Given instruction 1:
In the records below, take the line containing "Image resolution: width=1244" and each line after it through the one containing "center [71, 33].", and rewrite them as a JSON list of strings with one string per line, skipping blank lines.

-- START Selected extract --

Sheriff Dicus said, “I’d like to thank Jason Anderson and his bureau of investigation for taking a stand against criminals like Ryan Turner. Hector was the type of law enforcement officer that we all want to be. In this case we’re talking about a recidivist that has had this pattern of behavior over and over again and unfortunately, now we’re talking about the death of a law enforcement officer.”
Cuevas had paid the ultimate price in living up to the ideals of the sheriff’s department, Dicus said.
“We do have protocols where we try to keep these things as safe as possible to the public,” the sheriff said. “But we’re willing to take that risk and we’re willing to take that risk on behalf of our public. We’re not going to let criminals skate, period.”
California voters in 1994 approved Proposition 184, the “Three Strikes Sentencing Initiative,” which was represented as needed reform of the state’s criminal justice system. It mandated harsher sentences, including life imprisonment, for people convicted of a third felony offense. Intended to deter repeat offenders and protecting public safety, it came under criticism for what was said was its overly punitive nature and disproportionate effect on minority and impoverished criminal defendants. Changes were made to the law, including a 2012 amendment that allows for re-sentencing of certain non-violent third-strikers, followed by Proposition 47 in 2014.
In November 2024, Proposition 36, which was drafted for the purpose of undoing much of the liberalization contained in Proposition 47, was passed by California’s voters. Proposition 36 dispensed with the lighter sentencing guidelines and reduction of certain felonies to misdemeanor status contained in Proposition 47, reintroducing stricter penalties for repeat offenses, particularly for theft and drug-related crimes. The spirit of consequences for criminal action embodied in Proposition 36 and the shift toward tougher enforcement came to late for Deputy Cuevas. It was pointed out by several that had Turner been kept in prison for the full duration of the 16 months he was sentenced to in February 2024 for his vehicle thefts in November 2023 and January 2024, Cuevas would have avoided his grim fate and the ineffable loss sustained of his family, close acquaintances and professional associates would not cloud their lives.

-- END Selected extract --

Given instruction 2:
Reproduce the part of the passage above about Deputy Cuevas that begins with the words "California voters in" and ends after "47 in 2014.".

-- START Data shown --

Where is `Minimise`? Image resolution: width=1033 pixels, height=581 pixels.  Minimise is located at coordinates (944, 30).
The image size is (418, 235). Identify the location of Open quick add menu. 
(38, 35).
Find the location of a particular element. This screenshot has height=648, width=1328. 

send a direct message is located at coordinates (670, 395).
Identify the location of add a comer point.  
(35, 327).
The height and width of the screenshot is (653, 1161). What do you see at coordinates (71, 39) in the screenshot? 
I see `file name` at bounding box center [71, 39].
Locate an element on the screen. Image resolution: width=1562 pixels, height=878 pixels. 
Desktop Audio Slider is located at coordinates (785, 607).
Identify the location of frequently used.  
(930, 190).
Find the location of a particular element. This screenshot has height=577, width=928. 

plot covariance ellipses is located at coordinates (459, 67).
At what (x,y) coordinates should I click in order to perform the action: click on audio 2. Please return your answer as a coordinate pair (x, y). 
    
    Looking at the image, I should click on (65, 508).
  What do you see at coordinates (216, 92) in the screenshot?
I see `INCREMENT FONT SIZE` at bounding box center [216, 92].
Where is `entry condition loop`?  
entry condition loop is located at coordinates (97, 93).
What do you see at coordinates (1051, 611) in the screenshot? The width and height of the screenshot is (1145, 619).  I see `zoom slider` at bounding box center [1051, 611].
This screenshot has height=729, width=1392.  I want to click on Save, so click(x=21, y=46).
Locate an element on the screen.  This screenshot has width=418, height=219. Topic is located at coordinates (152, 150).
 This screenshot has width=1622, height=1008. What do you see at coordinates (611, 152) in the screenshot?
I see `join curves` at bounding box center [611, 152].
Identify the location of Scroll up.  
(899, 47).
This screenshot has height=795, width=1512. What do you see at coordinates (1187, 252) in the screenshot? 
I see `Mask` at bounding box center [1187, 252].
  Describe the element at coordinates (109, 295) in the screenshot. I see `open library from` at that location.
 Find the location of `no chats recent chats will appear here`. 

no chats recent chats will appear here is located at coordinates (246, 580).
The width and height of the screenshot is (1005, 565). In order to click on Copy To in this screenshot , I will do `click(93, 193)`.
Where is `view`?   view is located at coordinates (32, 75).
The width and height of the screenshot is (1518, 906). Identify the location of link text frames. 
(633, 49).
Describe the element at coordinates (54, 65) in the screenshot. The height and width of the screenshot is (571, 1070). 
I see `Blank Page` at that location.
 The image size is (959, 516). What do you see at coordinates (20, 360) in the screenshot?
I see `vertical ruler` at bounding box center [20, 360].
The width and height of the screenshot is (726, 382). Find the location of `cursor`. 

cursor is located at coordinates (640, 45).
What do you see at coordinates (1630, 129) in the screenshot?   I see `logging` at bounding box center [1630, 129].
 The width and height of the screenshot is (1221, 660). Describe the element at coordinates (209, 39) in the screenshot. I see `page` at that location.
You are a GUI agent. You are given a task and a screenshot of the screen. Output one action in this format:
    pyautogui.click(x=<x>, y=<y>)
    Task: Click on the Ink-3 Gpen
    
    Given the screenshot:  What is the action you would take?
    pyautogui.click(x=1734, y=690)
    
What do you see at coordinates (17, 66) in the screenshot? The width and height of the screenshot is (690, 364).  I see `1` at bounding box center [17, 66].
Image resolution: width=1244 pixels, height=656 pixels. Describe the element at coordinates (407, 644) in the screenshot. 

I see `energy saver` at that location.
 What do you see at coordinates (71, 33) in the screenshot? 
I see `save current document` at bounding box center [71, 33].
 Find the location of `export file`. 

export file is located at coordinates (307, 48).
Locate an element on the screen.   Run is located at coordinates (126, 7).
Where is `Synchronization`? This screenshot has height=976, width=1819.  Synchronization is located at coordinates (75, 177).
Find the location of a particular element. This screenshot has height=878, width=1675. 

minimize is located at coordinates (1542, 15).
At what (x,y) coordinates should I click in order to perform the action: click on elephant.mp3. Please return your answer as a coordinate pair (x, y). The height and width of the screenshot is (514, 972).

-- END Data shown --

Written answer 1:
[
  "Image resolution: width=1244 pixels, height=656 pixels. Describe the element at coordinates (407, 644) in the screenshot. ",
  "I see `energy saver` at that location.",
  " What do you see at coordinates (71, 33) in the screenshot? ",
  "I see `save current document` at bounding box center [71, 33]."
]

Written answer 2:
California voters in 1994 approved Proposition 184, the “Three Strikes Sentencing Initiative,” which was represented as needed reform of the state’s criminal justice system. It mandated harsher sentences, including life imprisonment, for people convicted of a third felony offense. Intended to deter repeat offenders and protecting public safety, it came under criticism for what was said was its overly punitive nature and disproportionate effect on minority and impoverished criminal defendants. Changes were made to the law, including a 2012 amendment that allows for re-sentencing of certain non-violent third-strikers, followed by Proposition 47 in 2014.